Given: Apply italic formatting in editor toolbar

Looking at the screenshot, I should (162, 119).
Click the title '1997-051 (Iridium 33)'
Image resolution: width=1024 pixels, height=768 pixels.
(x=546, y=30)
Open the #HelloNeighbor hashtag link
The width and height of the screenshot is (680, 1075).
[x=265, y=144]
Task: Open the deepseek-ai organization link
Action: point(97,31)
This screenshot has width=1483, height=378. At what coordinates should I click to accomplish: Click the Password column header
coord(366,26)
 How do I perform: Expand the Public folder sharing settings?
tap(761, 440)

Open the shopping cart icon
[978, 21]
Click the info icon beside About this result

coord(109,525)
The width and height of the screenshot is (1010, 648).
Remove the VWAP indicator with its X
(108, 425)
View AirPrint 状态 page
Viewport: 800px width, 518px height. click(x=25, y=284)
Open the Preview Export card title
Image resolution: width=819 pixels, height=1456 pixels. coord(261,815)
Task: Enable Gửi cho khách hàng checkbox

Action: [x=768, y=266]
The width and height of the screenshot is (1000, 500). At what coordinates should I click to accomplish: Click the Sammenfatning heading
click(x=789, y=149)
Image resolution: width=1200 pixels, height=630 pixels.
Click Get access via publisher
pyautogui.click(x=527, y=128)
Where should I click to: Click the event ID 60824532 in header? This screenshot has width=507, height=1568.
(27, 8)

********************

### WORK ORDER
Could you return all the data above exactly as it appears?

### SOLUTION TO THE PROBLEM
Given: Apply italic formatting in editor toolbar

Looking at the screenshot, I should (162, 119).
Click the title '1997-051 (Iridium 33)'
Image resolution: width=1024 pixels, height=768 pixels.
(x=546, y=30)
Open the #HelloNeighbor hashtag link
The width and height of the screenshot is (680, 1075).
[x=265, y=144]
Task: Open the deepseek-ai organization link
Action: point(97,31)
This screenshot has width=1483, height=378. At what coordinates should I click to accomplish: Click the Password column header
coord(366,26)
 How do I perform: Expand the Public folder sharing settings?
tap(761, 440)

Open the shopping cart icon
[978, 21]
Click the info icon beside About this result

coord(109,525)
The width and height of the screenshot is (1010, 648).
Remove the VWAP indicator with its X
(108, 425)
View AirPrint 状态 page
Viewport: 800px width, 518px height. click(x=25, y=284)
Open the Preview Export card title
Image resolution: width=819 pixels, height=1456 pixels. coord(261,815)
Task: Enable Gửi cho khách hàng checkbox

Action: [x=768, y=266]
The width and height of the screenshot is (1000, 500). At what coordinates should I click to accomplish: Click the Sammenfatning heading
click(x=789, y=149)
Image resolution: width=1200 pixels, height=630 pixels.
Click Get access via publisher
pyautogui.click(x=527, y=128)
Where should I click to: Click the event ID 60824532 in header? This screenshot has width=507, height=1568.
(27, 8)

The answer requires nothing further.